Rhodostomin and Trimucrin differentially recognize integrin αvβ3, stabilizing an extended-open conformation via distinct sites

The integrin αvβ3 receptor plays a critical role in various pathological processes, including angiogenesis, tumor growth, and inflammation. While short RGD (arginine-glycine-aspartic acid) peptides can inhibit integrins, their efficacy is often limited. Disintegrins like Rhodostomin (Rho) and Trimucrin (Tmu), which also contain the RGD motif, exhibit superior integrin inhibition. However, the precise structural mechanisms underlying their differential recognition of integrin αvβ3 and their enhanced inhibitory action compared to simpler RGD peptides remained largely uncharacterized, hindering the rational design of more potent and selective integrin-targeted therapeutics.

This study determined the X-ray structure of Trimucrin and utilized cryo-electron microscopy (cryo-EM) to resolve the structures of integrin αvβ3 in complex with both Rhodostomin and Trimucrin. Researchers performed detailed structural analysis to identify the specific binding interfaces, conformational changes induced upon ligand binding, and key residues involved in the interaction. The investigation aimed to elucidate the atomic-level differences in how these two disintegrins engage with integrin αvβ3 and the resulting impact on receptor conformation.

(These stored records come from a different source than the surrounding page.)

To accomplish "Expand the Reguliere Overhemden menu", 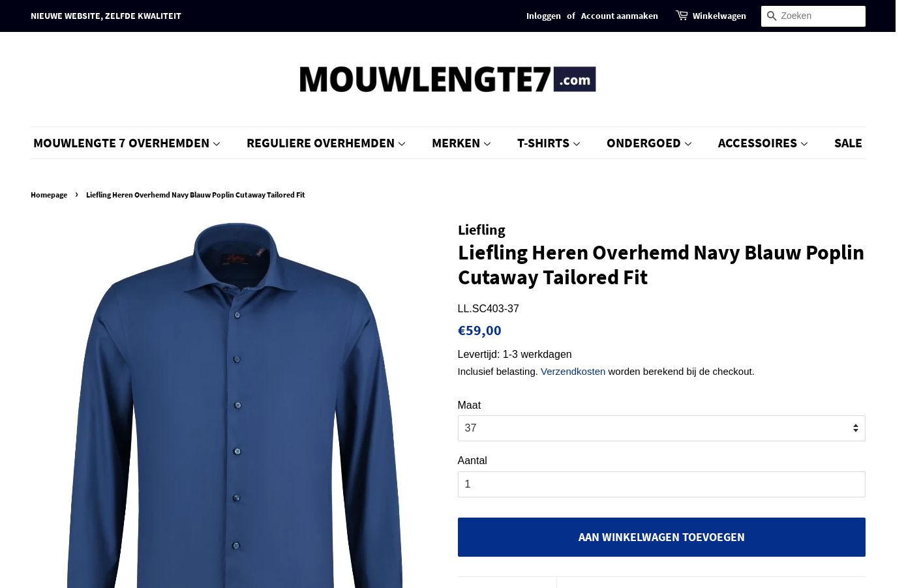I will [x=325, y=143].
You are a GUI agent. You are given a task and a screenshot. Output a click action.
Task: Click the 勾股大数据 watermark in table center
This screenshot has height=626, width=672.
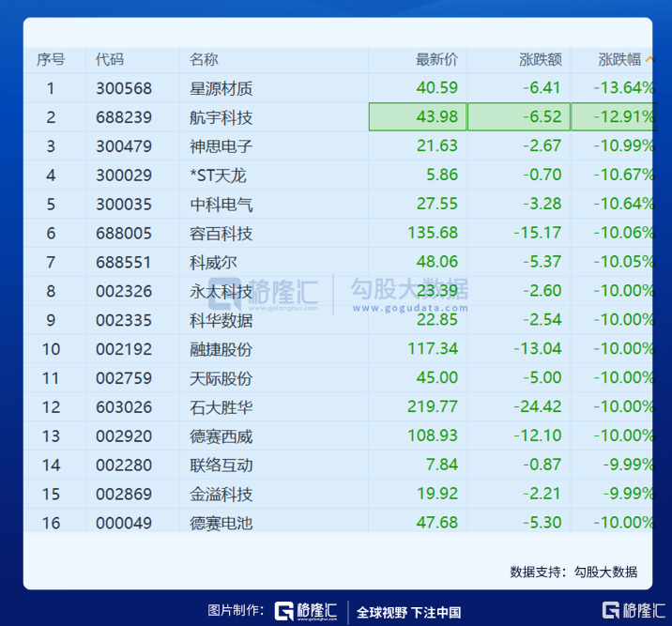click(408, 291)
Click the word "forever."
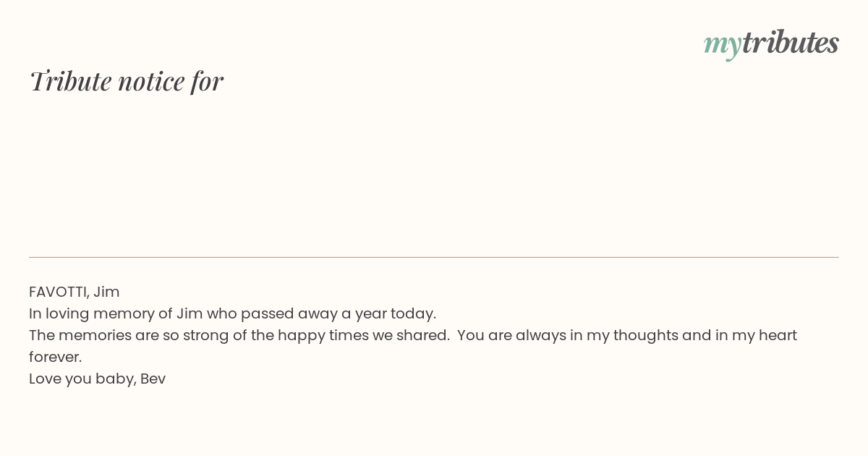 click(x=56, y=357)
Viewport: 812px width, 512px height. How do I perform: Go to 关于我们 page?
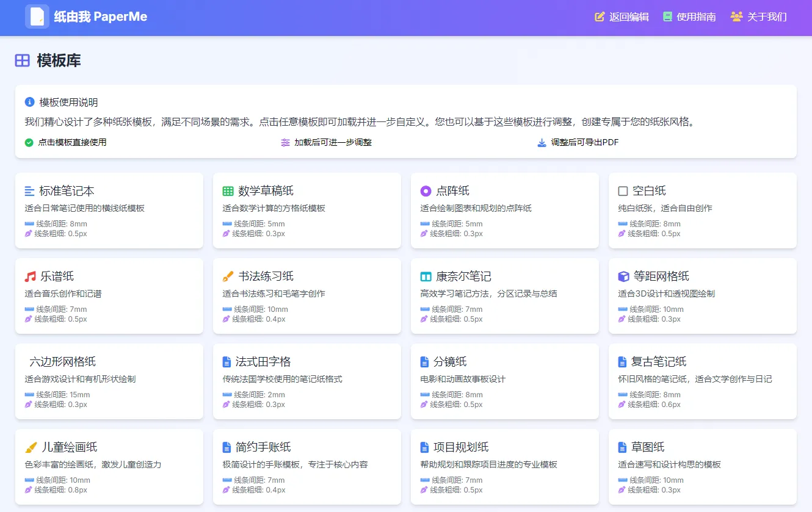(758, 16)
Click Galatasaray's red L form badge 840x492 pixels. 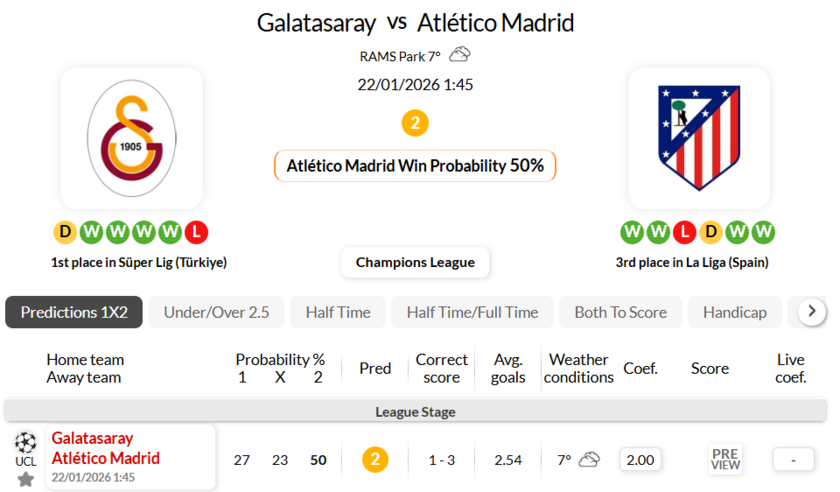pyautogui.click(x=197, y=233)
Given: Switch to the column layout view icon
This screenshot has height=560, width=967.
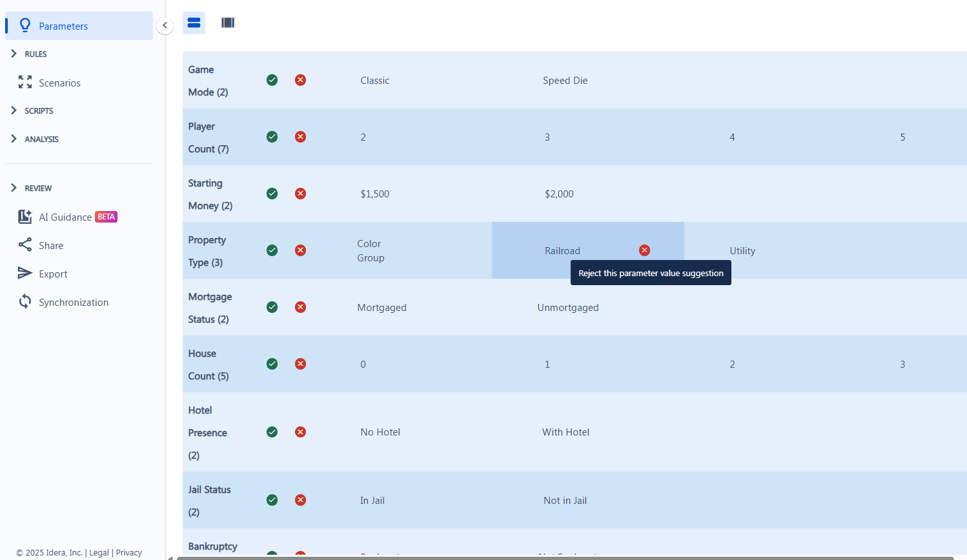Looking at the screenshot, I should (x=228, y=23).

Structural analysis revealed that both Rhodostomin and Trimucrin adopt a rigid backbone conformation and interact with integrin αvβ3 through three cooperative binding sites. Beyond the conserved RGD interface, Trimucrin uniquely features a cluster of basic residues within its linker region that contributes to binding, while Rhodostomin engages through distinct C-terminal interactions. These subtle differences in binding motifs explain their differential recognition.

Disintegrin binding was found to stabilize αvβ3 in an extended-open conformation, a crucial insight into their enhanced inhibitory action compared to short RGD peptides. Furthermore, the β3-Y110 residue was identified as essential for maintaining the bent, inactive state of αvβ3 in the absence of ligands. These findings provide a high-resolution understanding of how disintegrins achieve more effective and specific integrin inhibition.